COMMON assumptions made in geriatric rehabilitation studies are that (a) a direct causal relationship exists between skeletal muscle mass and strength, and (b) interventions designed to improve mass and/or strength should translate into greater physical functional independence. Accordingly, over the past several years much effort has gone into developing interventions to increase skeletal muscle mass and/or strength in older adults. Examples of such interventions include strength training alone (1)(2), in combination with nutritional supplementation (3)(4), or with growth hormone (5)(6) and hormonal therapies alone (7). Although such studies have provided some clarification on the feasibility of different interventions to prevent or attenuate loss of muscle mass and strength in old age, very few studies have actually addressed important questions regarding the “quality” of the remaining muscle. Examples of skeletal muscle properties that could contribute to its overall quality include fiber-type composition, contractile properties, innervation, capillarity, and metabolic capacity. The possibility remains that age-associated changes in muscle quality (MQ), aside from decreased mass, could play important roles in the development of physical functional problems in older adults. In this regard, it would be important to determine how MQ correlates with function, both in terms of muscle tissue and in terms of its effect on an individual's capacity to perform everyday activities. A heightened awareness on the part of researchers to other factors contributing to muscle function (aside from mass and strength) is likely to yield more effective interventions to prevent or slow down physical dysfunction in old age.

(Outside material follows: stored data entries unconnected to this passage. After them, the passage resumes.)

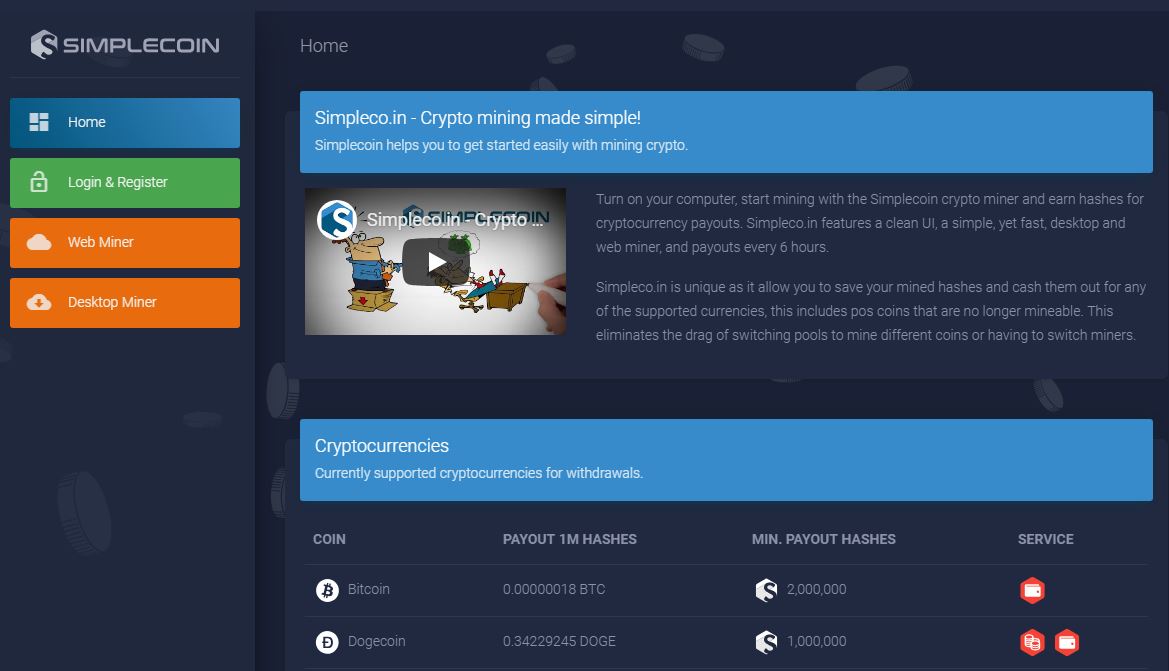Click the Simplecoin logo in the sidebar
Viewport: 1169px width, 671px height.
tap(125, 45)
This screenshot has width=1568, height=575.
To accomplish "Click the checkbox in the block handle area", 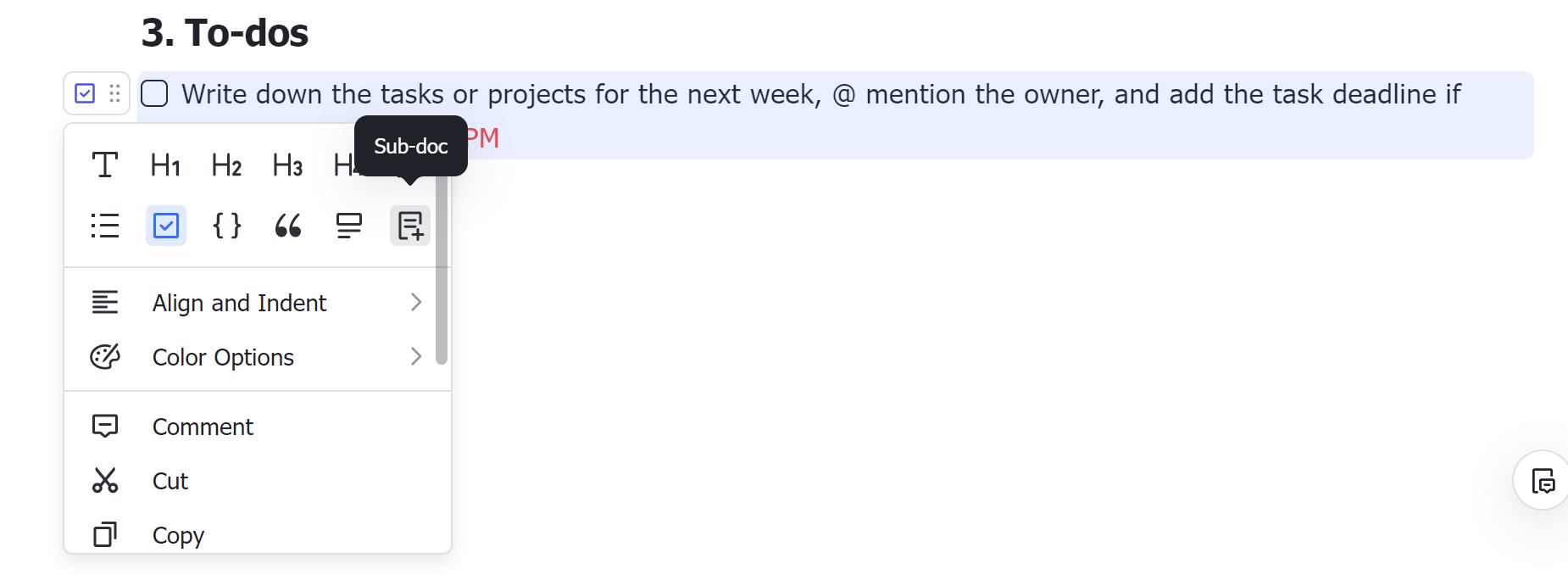I will coord(84,92).
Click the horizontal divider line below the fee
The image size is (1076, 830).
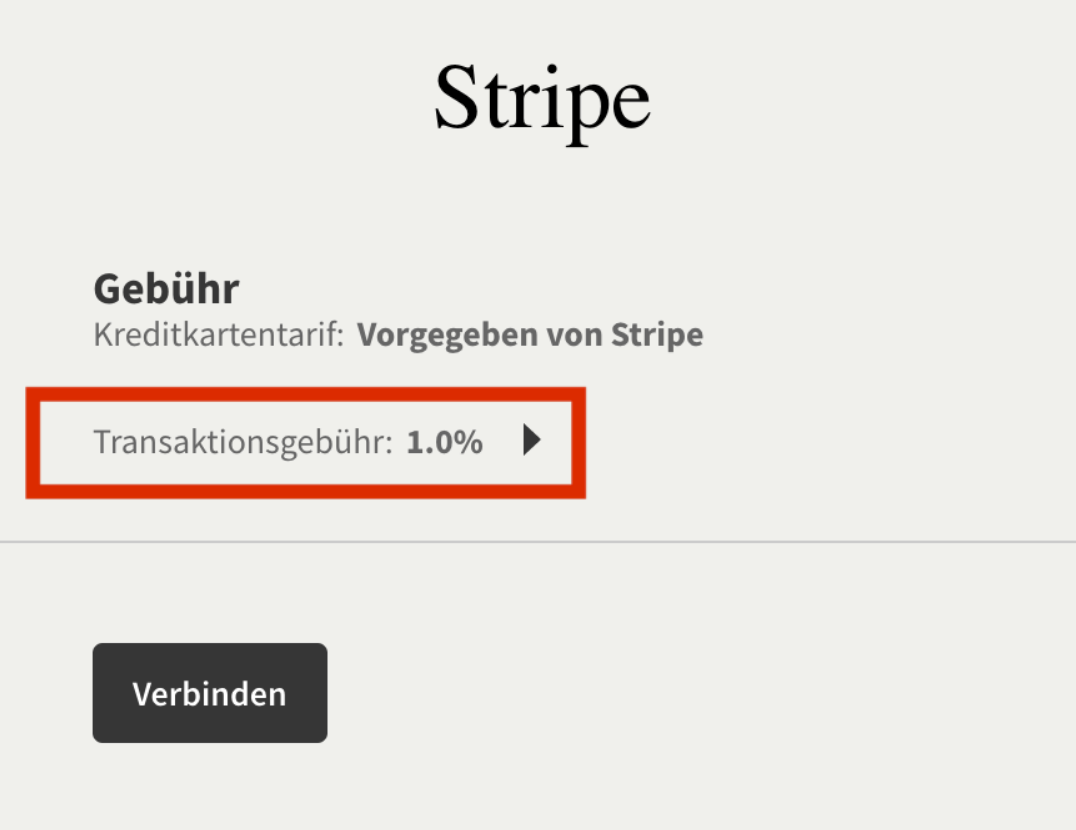click(538, 543)
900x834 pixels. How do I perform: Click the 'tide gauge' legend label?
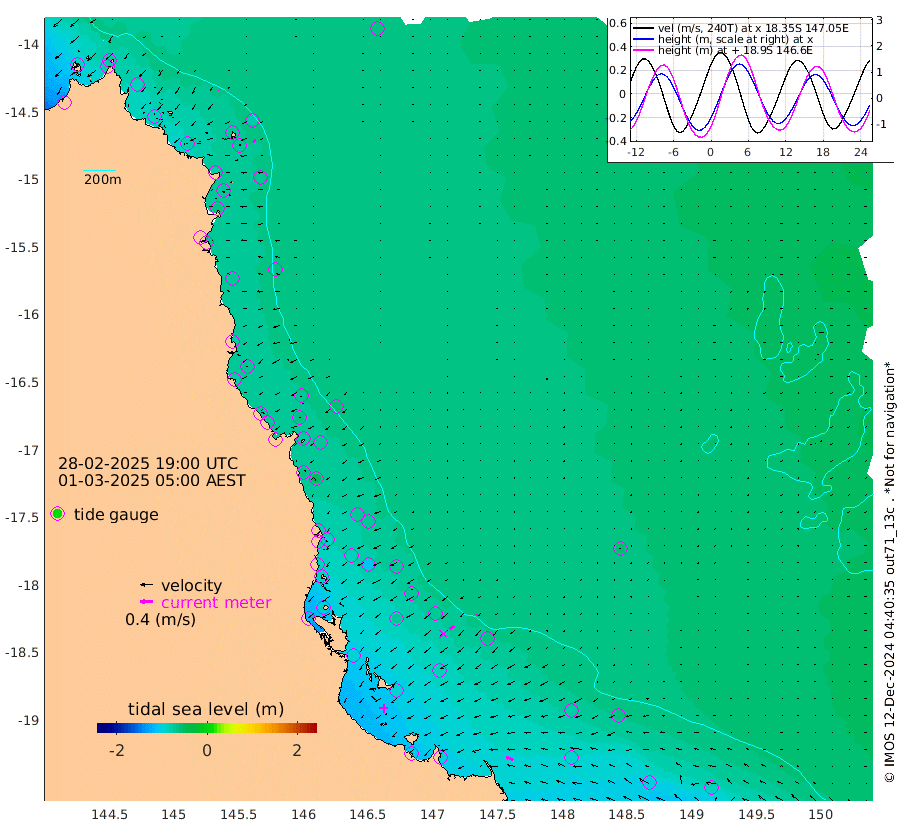tap(116, 514)
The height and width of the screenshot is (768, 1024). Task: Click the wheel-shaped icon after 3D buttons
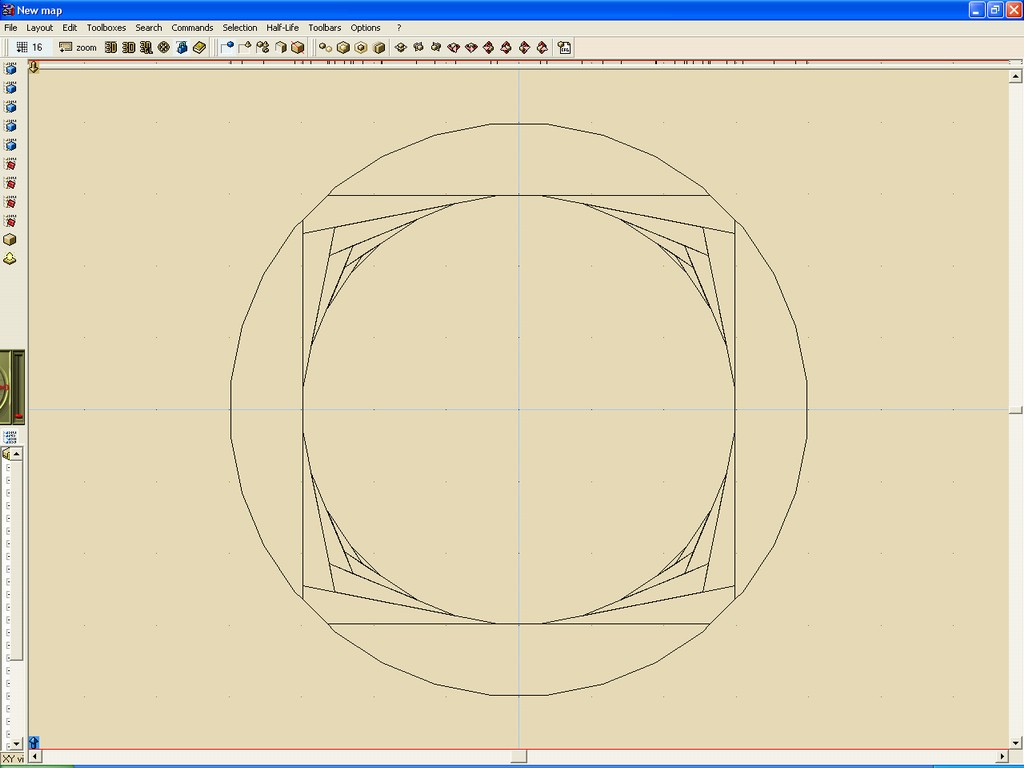[164, 47]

The present study by Ivey and colleagues (pp. B152–B157) illustrates the importance of considering the muscle mass–MQ issue with regard to responses of young and older individuals to strength training. The key results of this study were that 9 weeks of strength training resulted in a significantly increased MQ (ratio of muscle strength to volume) of the quadriceps in all age groups, with the largest magnitude of change observed in young women. Following a detraining period of 13 weeks, the strength-training-induced gains in MQ of the quadriceps were significantly preserved in all groups, except older women. The preservation of MQ during detraining was attributable to a lesser decline in strength compared with loss of muscle mass. These results raise some important considerations for future studies of muscle quality in old age.

One of the major points is that how one chooses to define MQ could potentially increase the mechanistic insight gained from a study. For example, Ivey and colleagues defined MQ as muscle function per unit of muscle mass (i.e., ratio of strength measured by 1 RM/muscle volume). Muscle function may be defined in a variety of ways such as 1 RM, muscle peak power, or torque. In the specific case of the 1-RM measurement used in this study, a number of factors should be considered in interpreting the results. Such factors may include initial strength levels of the subjects or the training mode (8). Similarly, muscle mass may be assessed by its component parts, contractile/noncontractile content (9), or examination of specific muscle properties, such as the measurement of myosin heavy chain from other muscle proteins (10), as well as by exploration of changes in muscle endurance capacity through a measurement of mitochondrial protein synthesis (11). In particular, because older individuals can have a greater noncontractile component in their muscle cross-sectional area compared with younger individuals (9), it is important for future studies to differentiate between the contractile and noncontractile components of the muscle volume. Finally, differences in innervation can affect muscle mass, morphology, and function. Therefore, the long-term effects of age-related changes in innervation patterns (12) on MQ have to be determined, as do the reversibility of these effects.

Another factor that should be accounted for in future studies of MQ is the habitual level of physical activity. Clearly an individual's level of physical activity would likely be reflected in his or her functional capacity. Also, it is known that the cumulative effect of physical activity and variations caused by type and/or intensity of training can influence the fiber type composition of muscle (13). Thus, a consideration of physical activity patterns is necessary to accurately interpret the results of studies of muscle quality and aging. The resolution of these muscle mass–MQ issues will have important implications in the development of novel interventions in geriatric rehabilitation. Future interventions for physical functional problems may be targeted toward the improvement of specific muscle properties versus increases in mass or strength.